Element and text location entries
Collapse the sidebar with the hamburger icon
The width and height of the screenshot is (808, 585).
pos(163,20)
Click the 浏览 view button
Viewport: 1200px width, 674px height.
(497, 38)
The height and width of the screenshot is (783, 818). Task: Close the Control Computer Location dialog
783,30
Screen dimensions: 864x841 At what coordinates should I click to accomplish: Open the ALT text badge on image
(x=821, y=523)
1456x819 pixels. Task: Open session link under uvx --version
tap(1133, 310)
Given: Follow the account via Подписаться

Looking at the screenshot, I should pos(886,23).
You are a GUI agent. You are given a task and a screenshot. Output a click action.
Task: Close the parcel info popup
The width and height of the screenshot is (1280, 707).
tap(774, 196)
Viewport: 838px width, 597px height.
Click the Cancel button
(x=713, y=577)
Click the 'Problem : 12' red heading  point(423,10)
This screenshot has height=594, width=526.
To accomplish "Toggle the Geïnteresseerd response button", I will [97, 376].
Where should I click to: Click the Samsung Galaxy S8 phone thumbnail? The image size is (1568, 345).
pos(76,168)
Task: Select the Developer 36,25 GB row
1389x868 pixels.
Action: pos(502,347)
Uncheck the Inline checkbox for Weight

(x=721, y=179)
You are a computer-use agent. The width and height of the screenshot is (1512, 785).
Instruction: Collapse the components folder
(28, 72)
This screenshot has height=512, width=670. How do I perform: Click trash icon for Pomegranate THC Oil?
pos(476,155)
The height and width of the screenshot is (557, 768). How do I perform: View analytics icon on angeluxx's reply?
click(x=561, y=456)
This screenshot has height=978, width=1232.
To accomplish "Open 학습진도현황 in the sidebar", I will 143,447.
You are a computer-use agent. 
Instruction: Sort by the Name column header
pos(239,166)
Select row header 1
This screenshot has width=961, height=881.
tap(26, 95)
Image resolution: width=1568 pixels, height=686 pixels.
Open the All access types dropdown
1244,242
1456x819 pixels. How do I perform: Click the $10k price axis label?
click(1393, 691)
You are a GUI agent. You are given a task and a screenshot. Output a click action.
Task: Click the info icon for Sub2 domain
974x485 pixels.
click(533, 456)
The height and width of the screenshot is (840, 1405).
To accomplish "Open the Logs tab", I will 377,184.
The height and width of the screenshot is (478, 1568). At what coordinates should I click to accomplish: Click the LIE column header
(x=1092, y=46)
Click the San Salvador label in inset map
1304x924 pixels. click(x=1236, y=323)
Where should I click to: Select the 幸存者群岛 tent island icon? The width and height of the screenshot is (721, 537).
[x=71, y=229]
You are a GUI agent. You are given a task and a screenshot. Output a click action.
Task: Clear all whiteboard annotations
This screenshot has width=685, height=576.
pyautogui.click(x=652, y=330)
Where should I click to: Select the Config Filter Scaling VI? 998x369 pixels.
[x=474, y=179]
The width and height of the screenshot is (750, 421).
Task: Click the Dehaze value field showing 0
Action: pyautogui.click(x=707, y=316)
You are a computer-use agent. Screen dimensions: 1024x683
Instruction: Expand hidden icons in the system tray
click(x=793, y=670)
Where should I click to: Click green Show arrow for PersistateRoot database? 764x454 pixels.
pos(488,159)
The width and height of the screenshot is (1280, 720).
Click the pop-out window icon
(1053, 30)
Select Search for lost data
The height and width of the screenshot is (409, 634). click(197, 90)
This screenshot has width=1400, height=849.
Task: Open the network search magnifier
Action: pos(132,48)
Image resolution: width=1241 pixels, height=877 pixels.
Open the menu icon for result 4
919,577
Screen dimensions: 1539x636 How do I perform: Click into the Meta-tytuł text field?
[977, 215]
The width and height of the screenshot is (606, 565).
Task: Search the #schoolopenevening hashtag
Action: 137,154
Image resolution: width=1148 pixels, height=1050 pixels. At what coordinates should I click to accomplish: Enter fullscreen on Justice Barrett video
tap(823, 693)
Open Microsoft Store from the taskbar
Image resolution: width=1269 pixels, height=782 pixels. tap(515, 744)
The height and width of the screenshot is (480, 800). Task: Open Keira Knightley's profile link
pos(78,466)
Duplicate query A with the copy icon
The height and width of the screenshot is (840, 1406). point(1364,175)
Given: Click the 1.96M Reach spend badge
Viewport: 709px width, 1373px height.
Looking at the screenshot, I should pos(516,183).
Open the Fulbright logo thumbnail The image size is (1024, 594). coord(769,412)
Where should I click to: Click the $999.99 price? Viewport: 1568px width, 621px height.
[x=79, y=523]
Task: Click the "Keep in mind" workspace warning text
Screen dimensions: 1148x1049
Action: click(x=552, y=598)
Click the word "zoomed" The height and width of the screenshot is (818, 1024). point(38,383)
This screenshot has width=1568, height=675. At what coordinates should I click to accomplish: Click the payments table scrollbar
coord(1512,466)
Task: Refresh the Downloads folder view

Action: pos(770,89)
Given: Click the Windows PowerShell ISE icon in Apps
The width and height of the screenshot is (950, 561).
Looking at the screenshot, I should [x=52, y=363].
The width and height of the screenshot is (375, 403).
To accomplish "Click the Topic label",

(The problem):
Rewrite the entries above, swapping each "Screen dimensions" for "Display size" and leaving everything else as it is.

(Task output):
Collapse the sidebar with the hamburger icon
The width and height of the screenshot is (808, 585).
pos(163,20)
Click the 浏览 view button
Viewport: 1200px width, 674px height.
(497, 38)
The height and width of the screenshot is (783, 818). Task: Close the Control Computer Location dialog
783,30
Display size: 864x841 At what coordinates should I click to accomplish: Open the ALT text badge on image
(x=821, y=523)
1456x819 pixels. Task: Open session link under uvx --version
tap(1133, 310)
Given: Follow the account via Подписаться

Looking at the screenshot, I should pos(886,23).
You are a GUI agent. You are given a task and a screenshot. Output a click action.
Task: Close the parcel info popup
The width and height of the screenshot is (1280, 707).
tap(774, 196)
Viewport: 838px width, 597px height.
Click the Cancel button
(x=713, y=577)
Click the 'Problem : 12' red heading  point(423,10)
This screenshot has height=594, width=526.
To accomplish "Toggle the Geïnteresseerd response button", I will [97, 376].
Where should I click to: Click the Samsung Galaxy S8 phone thumbnail? The image size is (1568, 345).
pos(76,168)
Task: Select the Developer 36,25 GB row
1389x868 pixels.
Action: pos(502,347)
Uncheck the Inline checkbox for Weight

(x=721, y=179)
You are a computer-use agent. The width and height of the screenshot is (1512, 785).
Instruction: Collapse the components folder
(28, 72)
This screenshot has height=512, width=670. How do I perform: Click trash icon for Pomegranate THC Oil?
pos(476,155)
The height and width of the screenshot is (557, 768). How do I perform: View analytics icon on angeluxx's reply?
click(x=561, y=456)
This screenshot has height=978, width=1232.
To accomplish "Open 학습진도현황 in the sidebar", I will 143,447.
You are a computer-use agent. 
Instruction: Sort by the Name column header
pos(239,166)
Select row header 1
This screenshot has width=961, height=881.
tap(26, 95)
Image resolution: width=1568 pixels, height=686 pixels.
Open the All access types dropdown
1244,242
1456x819 pixels. How do I perform: Click the $10k price axis label?
click(1393, 691)
You are a GUI agent. You are given a task and a screenshot. Output a click action.
Task: Click the info icon for Sub2 domain
974x485 pixels.
click(533, 456)
The height and width of the screenshot is (840, 1405).
To accomplish "Open the Logs tab", I will 377,184.
The height and width of the screenshot is (478, 1568). At what coordinates should I click to accomplish: Click the LIE column header
(x=1092, y=46)
Click the San Salvador label in inset map
1304x924 pixels. click(x=1236, y=323)
Where should I click to: Select the 幸存者群岛 tent island icon? The width and height of the screenshot is (721, 537).
[x=71, y=229]
You are a GUI agent. You are given a task and a screenshot. Output a click action.
Task: Clear all whiteboard annotations
This screenshot has width=685, height=576.
pyautogui.click(x=652, y=330)
Where should I click to: Select the Config Filter Scaling VI? 998x369 pixels.
[x=474, y=179]
The width and height of the screenshot is (750, 421).
Task: Click the Dehaze value field showing 0
Action: pyautogui.click(x=707, y=316)
You are a computer-use agent. Display size: 1024x683
Instruction: Expand hidden icons in the system tray
click(x=793, y=670)
Where should I click to: Click green Show arrow for PersistateRoot database? 764x454 pixels.
pos(488,159)
The width and height of the screenshot is (1280, 720).
Click the pop-out window icon
(1053, 30)
Select Search for lost data
The height and width of the screenshot is (409, 634). click(197, 90)
This screenshot has width=1400, height=849.
Task: Open the network search magnifier
Action: pos(132,48)
Image resolution: width=1241 pixels, height=877 pixels.
Open the menu icon for result 4
919,577
Display size: 1539x636 How do I perform: Click into the Meta-tytuł text field?
[977, 215]
The width and height of the screenshot is (606, 565).
Task: Search the #schoolopenevening hashtag
Action: 137,154
Image resolution: width=1148 pixels, height=1050 pixels. At what coordinates should I click to accomplish: Enter fullscreen on Justice Barrett video
tap(823, 693)
Open Microsoft Store from the taskbar
Image resolution: width=1269 pixels, height=782 pixels. tap(515, 744)
The height and width of the screenshot is (480, 800). Task: Open Keira Knightley's profile link
pos(78,466)
Duplicate query A with the copy icon
The height and width of the screenshot is (840, 1406). point(1364,175)
Given: Click the 1.96M Reach spend badge
Viewport: 709px width, 1373px height.
Looking at the screenshot, I should pos(516,183).
Open the Fulbright logo thumbnail The image size is (1024, 594). coord(769,412)
Where should I click to: Click the $999.99 price? Viewport: 1568px width, 621px height.
[x=79, y=523]
Task: Click the "Keep in mind" workspace warning text
Display size: 1148x1049
Action: click(x=552, y=598)
Click the word "zoomed" The height and width of the screenshot is (818, 1024). point(38,383)
This screenshot has width=1568, height=675. At what coordinates should I click to accomplish: Click the payments table scrollbar
coord(1512,466)
Task: Refresh the Downloads folder view

Action: pos(770,89)
Given: Click the Windows PowerShell ISE icon in Apps
The width and height of the screenshot is (950, 561).
Looking at the screenshot, I should [x=52, y=363].
The width and height of the screenshot is (375, 403).
To accomplish "Click the Topic label",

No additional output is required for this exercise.